By Medifit Biologicals

 

DESMOPLASTIC FIBROMA

 

DESMOPLASTIC FIBROMA DEFINITION

 

These are benign neoplasms arising from the mesenchymal tissue of the jawbone but are not necessarily related to the teeth

 

DESMOPLASTIC FIBROMA CLINICAL FEATURE:

 

  • Age: First, second and third decade of life.
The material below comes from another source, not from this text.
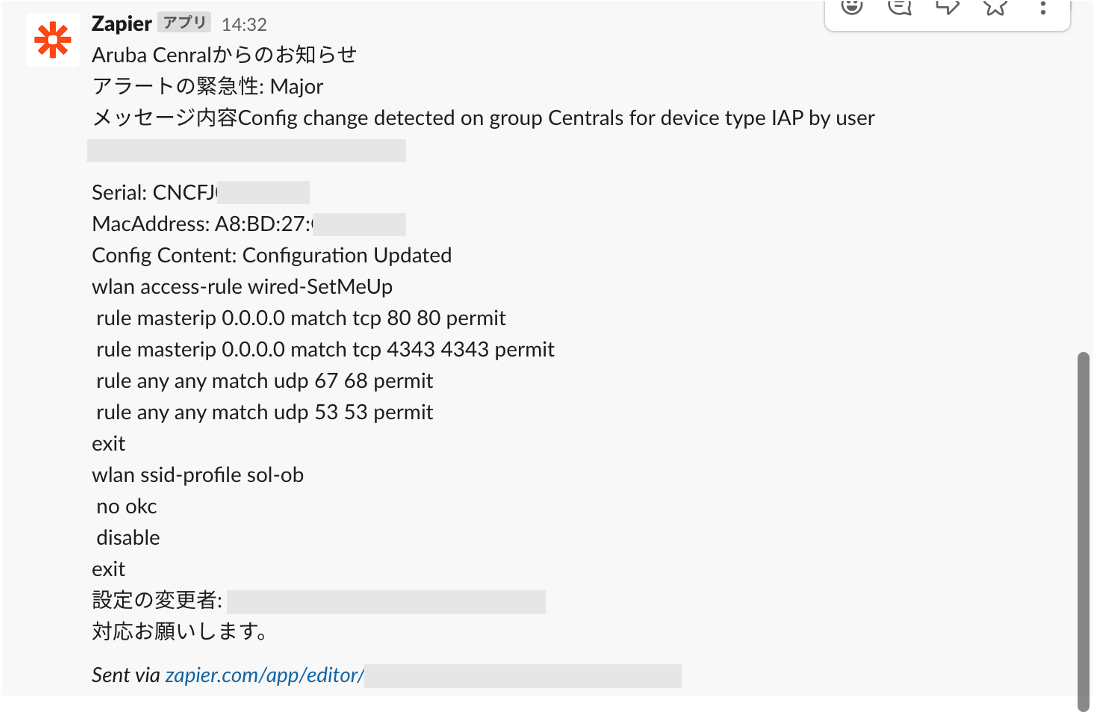Click the アプリ app badge

tap(184, 22)
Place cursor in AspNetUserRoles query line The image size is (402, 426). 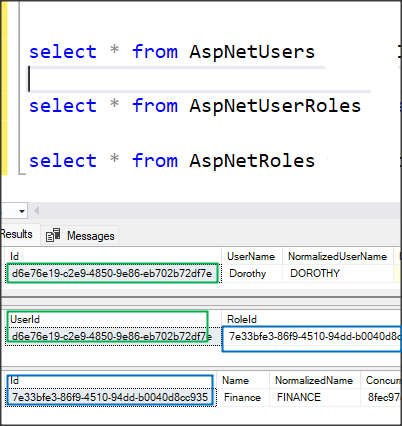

Older patients are rarely affected.
  • Sex: Both sexes are equally affected

 

DESMOPLASTIC FIBROMA CLINICAL PRESENTATION:

  • These intraosseous fibromas are generally asymptomatic neoplasms, however some lesions may produce painless swelling in the jaw.
  • Lesions are non-tendered on palpation and moreover percussion of the regional teeth also does not elicit any tenderness
  • Long standing lesions may cause expansion or perforation of the cortical palates of jaw bone.

 

DESMOPLASTIC FIBROMA RADIOGRAPHIC FEATURES:

  • Radiographically desmoplastic fibromas reveal unilocular or multilocular, well-defined, radiolucent areas in the bone.
  • Expansion, thinning and even perforation of the cortical palates may be seen in some cases

 

DESMOPLASTIC FIBROMA DIFFERENTIAL DIAGNOSIS:

  • Ameloblastoma
  • Central giant cell granuloma
  • Myxoma
  • Central ossifying fibroma.

 

DESMOPLASTIC FIBROMA HISTOPATHOLOGICAL FEATURES:

  • The neoplasm consist of numerous profile- rating young fibroblasts, which are arranged in a whorled pattern
  • The neoplastic cell produce varying amounts of collagen fiber in the tumor.
  • The collagen fibers are usually thin and delicate with fasciculation, often these collagen bundles produce a ‘herring-bone’ or ‘chevron’ or ‘storiform’ configuration.

 

DESMOPLASTIC FIBROMA TREATMENT:

Radical surgery is not indicated for the treatment of desmoplastic fibromas. Local excision and curettage can be enough.